As a matter of course, I had missed my proper Denver connection, owing to the wreck delay. But, a passenger agent directing me, I found the evening Union Pacific train waiting at another platform. A short half-hour later the tangle of railroad yards in the river "bottoms" was left behind and the overland train was boring westward into a cloudy night through Kansas.

With the welcoming West lying fair and free before me, the memory of the prison years and of the parole purgatory to which they had led was already beginning to fade into a limbo of things past and irrevocable, and therefore to be quickly and decently forgotten. There should be a new life in the new world, and the humiliation and disgrace of the past should be so deeply burled that it could never be resurrected. I was still under twenty-nine, it must be remembered, and at that age Hope, the one human quality which seems to have in it the precious germ of immortality, will flap its wings over the most wretched ash-heap that was ever blown together by the bleak winds of misfortune.

X

The Plain-Clothes Man

Upon landing in Denver in the middle of a day that seemed too bright and exhilaratingly bracing to be true, I had an adventure which, while it had no immediate bearing upon my escape, is worthy of record because it led to a second hasty flight, and so became in a manner responsible for much that happened afterward.

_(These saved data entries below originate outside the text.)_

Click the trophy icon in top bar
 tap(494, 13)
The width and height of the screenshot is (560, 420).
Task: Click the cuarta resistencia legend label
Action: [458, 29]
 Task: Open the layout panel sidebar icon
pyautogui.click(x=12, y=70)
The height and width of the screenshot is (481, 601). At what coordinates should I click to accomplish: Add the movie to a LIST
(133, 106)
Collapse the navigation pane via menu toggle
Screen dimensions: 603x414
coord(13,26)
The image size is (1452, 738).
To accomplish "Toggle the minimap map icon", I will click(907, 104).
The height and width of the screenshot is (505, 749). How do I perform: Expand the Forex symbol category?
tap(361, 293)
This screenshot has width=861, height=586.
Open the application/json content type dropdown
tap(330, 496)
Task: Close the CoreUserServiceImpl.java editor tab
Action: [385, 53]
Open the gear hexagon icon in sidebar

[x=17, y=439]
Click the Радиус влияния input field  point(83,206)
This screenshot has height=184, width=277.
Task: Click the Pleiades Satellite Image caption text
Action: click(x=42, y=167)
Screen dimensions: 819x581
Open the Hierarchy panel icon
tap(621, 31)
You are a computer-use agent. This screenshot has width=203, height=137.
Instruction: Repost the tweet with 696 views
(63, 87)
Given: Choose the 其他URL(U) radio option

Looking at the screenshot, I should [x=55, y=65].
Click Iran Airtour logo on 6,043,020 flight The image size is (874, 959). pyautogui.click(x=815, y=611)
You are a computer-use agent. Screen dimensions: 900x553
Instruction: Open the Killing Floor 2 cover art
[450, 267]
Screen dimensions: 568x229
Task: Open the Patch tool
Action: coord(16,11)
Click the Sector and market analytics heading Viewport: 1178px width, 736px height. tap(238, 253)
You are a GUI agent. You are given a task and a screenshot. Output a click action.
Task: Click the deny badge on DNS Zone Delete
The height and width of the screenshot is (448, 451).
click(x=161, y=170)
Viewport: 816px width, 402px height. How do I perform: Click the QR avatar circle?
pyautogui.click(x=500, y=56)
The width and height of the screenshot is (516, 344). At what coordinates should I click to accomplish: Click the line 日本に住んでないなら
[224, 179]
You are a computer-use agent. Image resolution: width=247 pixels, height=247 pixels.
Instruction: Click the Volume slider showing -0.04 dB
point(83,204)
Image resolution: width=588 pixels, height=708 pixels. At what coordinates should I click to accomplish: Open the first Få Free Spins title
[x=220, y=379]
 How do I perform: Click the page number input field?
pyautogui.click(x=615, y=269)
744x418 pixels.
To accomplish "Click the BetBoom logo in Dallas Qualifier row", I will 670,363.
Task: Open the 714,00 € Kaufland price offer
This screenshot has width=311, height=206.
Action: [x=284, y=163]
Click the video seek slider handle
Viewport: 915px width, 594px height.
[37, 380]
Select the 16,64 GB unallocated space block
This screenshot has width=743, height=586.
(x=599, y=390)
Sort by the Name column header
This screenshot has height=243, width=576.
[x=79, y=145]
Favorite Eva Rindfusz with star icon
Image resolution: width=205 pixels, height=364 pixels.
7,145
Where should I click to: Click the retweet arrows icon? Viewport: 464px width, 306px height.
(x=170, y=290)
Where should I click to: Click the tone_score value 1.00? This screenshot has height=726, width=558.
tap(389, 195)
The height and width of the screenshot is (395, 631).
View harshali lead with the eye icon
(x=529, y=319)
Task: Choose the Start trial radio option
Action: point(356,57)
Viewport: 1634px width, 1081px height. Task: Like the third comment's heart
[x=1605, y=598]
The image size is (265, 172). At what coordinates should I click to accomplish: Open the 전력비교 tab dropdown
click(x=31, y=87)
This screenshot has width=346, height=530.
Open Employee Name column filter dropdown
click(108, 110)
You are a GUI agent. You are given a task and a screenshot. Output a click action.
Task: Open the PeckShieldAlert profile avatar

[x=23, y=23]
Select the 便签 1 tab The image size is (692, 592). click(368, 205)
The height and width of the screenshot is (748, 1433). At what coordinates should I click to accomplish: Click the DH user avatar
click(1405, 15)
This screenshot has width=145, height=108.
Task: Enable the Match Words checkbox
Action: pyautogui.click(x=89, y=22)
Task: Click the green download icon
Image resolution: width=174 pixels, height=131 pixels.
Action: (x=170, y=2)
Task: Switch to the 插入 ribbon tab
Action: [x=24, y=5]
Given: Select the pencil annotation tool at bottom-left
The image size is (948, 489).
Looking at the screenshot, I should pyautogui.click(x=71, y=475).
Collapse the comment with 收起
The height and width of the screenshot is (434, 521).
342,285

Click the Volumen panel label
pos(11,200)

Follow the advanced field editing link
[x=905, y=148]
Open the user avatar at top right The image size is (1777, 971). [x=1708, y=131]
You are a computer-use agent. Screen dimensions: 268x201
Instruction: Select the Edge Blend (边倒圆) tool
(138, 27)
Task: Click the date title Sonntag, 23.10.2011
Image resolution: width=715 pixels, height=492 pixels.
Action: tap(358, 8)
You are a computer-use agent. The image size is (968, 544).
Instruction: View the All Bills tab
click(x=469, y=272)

As I left the train a squarely built man, sharp-eyed under the brim of his modish soft hat, was standing aside on the track platform and evidently scrutinizing each of the debarking passengers in turn. Some acute inner sense instantly warned me, telling me that this silent watcher was a plain-clothes man from police headquarters; and his first word when he stepped out to confront and stop me confirmed the foreboding.

"You're wanted," he announced curtly, twitching his coat lapel aside to show his badge.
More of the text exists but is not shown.